My parents are very ill. It's not a disease that would be recognised by any medical professional, but it's a sickness nonetheless.
I call it the 'I'm too old to invest' syndrome, and it's the bigger brother of 'investing is not for me'. You see, my parents are in their mid-50s, still paying off their house, with one child still at home. They each earn slightly above the median wage, but after credit cards and loans are paid, (not to mention coffee and shopping) there's precious little leftover.
We had a discussion over Christmas. "You're both tired of working," I said, "you need to get organised and save more money so you can retire sooner/wealthier".
After the obligatory chuckles at their disorganised son telling them to get organised, they brought out the defences:
"You kids cost us a fortune!" Yes, kids are expensive, but when I point out that one child is gone and they're still not spending any less, they move on to the next defence.
"Shares are too risky anyway. Just look at Slater & Gordon Limited (ASX: SGH) or Dick Smith Holdings Ltd (ASX: DSH). I heard Woolworths Limited (ASX: WOW) are going broke."
After I explain that there's much more to each company's story than that – also, Woolies isn't going broke – I point out that there are loads of quality companies on the ASX they could own. But they're not done yet:
"Your father spends it all on bike riding and coffee."
"Your mother spends it all on shopping."
It's like peeling an onion. Finally, we get through to the final layer, my favourite: "We're doing OK mate. Not like those poor folks at Queensland Nickel who lost their jobs, or Johnny down the road who had to sell the shirt off his back to buy food for his dog" (I made that last one up).
Then, PLOP! Down go their heads into the sand.
I can sense a few readers nodding their heads now.
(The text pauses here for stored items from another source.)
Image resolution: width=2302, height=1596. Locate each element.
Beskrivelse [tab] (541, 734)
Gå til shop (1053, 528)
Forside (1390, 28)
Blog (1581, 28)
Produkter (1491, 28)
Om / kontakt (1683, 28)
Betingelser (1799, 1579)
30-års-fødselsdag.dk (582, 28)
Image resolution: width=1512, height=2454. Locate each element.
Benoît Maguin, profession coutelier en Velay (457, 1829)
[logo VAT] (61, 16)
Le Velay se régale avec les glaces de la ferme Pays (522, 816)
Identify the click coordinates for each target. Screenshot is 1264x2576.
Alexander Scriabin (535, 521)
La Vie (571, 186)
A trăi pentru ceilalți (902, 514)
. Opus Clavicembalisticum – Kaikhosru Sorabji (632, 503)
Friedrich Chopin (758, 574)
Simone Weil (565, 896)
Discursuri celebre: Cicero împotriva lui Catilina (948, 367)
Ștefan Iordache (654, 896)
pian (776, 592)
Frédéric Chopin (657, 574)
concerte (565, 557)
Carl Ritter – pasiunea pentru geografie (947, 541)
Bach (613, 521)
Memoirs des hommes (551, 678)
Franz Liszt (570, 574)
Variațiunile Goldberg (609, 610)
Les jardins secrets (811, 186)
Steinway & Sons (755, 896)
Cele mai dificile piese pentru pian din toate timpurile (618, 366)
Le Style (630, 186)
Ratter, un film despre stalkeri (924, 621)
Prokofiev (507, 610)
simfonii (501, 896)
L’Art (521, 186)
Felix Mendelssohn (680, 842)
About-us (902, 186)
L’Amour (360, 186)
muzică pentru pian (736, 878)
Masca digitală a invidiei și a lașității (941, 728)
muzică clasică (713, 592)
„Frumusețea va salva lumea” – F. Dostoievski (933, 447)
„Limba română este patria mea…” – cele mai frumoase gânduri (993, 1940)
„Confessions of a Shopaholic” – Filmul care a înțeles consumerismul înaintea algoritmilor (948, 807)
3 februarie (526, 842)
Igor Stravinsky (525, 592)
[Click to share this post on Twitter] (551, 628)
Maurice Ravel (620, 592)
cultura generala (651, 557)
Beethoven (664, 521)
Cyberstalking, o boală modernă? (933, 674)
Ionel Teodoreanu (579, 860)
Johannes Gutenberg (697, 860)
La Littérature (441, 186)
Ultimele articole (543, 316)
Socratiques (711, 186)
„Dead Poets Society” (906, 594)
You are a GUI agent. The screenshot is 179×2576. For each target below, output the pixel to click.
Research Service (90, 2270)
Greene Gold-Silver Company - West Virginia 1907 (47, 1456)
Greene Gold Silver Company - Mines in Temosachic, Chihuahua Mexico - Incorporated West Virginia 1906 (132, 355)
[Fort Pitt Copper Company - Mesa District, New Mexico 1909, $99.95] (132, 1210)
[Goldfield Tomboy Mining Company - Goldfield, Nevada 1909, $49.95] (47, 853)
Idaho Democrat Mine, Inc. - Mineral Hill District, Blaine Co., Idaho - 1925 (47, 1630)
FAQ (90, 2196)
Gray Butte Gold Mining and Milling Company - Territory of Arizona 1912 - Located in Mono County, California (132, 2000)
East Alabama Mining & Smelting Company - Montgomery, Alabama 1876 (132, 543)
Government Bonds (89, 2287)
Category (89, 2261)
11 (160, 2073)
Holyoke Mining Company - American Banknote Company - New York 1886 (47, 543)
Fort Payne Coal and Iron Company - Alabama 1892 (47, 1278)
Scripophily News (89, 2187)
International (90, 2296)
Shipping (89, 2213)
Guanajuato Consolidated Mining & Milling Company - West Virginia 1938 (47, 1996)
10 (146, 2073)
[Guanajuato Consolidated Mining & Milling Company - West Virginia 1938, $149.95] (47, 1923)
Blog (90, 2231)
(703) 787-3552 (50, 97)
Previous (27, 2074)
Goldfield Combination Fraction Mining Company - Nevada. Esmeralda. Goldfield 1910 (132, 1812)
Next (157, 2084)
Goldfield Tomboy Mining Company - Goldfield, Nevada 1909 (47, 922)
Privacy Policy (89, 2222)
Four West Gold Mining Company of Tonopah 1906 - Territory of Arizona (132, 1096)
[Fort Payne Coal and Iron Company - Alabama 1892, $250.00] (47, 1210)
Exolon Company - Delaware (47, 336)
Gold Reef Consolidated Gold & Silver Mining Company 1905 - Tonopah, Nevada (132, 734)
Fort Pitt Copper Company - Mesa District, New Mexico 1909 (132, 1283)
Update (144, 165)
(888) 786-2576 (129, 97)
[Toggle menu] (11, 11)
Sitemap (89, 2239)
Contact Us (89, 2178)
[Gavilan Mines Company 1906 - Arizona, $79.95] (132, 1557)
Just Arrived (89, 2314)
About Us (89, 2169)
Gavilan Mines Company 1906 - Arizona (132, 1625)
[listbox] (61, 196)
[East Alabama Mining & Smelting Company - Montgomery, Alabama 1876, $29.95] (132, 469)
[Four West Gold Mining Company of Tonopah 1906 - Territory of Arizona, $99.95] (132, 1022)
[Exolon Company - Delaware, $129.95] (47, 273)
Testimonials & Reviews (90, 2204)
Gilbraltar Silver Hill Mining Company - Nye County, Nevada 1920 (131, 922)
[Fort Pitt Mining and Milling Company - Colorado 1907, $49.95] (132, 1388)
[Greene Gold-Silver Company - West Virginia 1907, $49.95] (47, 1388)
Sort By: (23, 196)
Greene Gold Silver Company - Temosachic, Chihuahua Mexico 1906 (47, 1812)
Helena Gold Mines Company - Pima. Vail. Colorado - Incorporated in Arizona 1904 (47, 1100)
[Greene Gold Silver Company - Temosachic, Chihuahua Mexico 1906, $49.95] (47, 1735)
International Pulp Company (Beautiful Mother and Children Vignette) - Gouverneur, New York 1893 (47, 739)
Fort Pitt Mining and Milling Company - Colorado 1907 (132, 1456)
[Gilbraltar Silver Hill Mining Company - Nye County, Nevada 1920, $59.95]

This is either you, used to be you, or you know someone just like my parents.
The crazy thing is, in their mid-50s and healthy, my parents still have a good quarter century ahead of them, given the average life expectancy for men and women is 80 years or more.
I wrote an article just last week showing how investors can turn $10,000 or $25,000 into a million bucks in 47 years with no additions to their starting funds.
Starting from scratch, it would be very difficult for my parents to make a million dollars now. However, $10,000 might turn into $20,000-$40,000 in 15 years (before inflation), which is soon enough for them to make use of it and a heck of a lot better than just having $10,000 at that time. Also, if they don't sell it, it'll pay dividends which will support them in retirement.
By the time the final child moves out for good in a few years, my parents should have their house paid off. With fewer expenses, they can really start to build up a war chest for their retirement.
Given that I write for The Motley Fool – which boasts a market-beating scorecard in all four of its established services – I'm going to encourage them towards shares. Companies like Coca-Cola Amatil Ltd (ASX: CCL) and Retail Food Group Limited (ASX: RFG) are cheap (minimising pricing risk), offer attractive, franked dividends and some growth potential, and would be perfect for my parents.
Better yet, shares can be liquidated instantly if big expenses come up, unlike some other asset classes like property. Of course, they have other options, like term deposits or making extra contributions into super. Doing nothing, however, is just crazy.
Whatever they end up investing in, the key thing is to get them started and get them some quality advice. Even in your 50s or early 60s, you have around 20 years ahead of you, on average.
You're (almost) never too old to invest.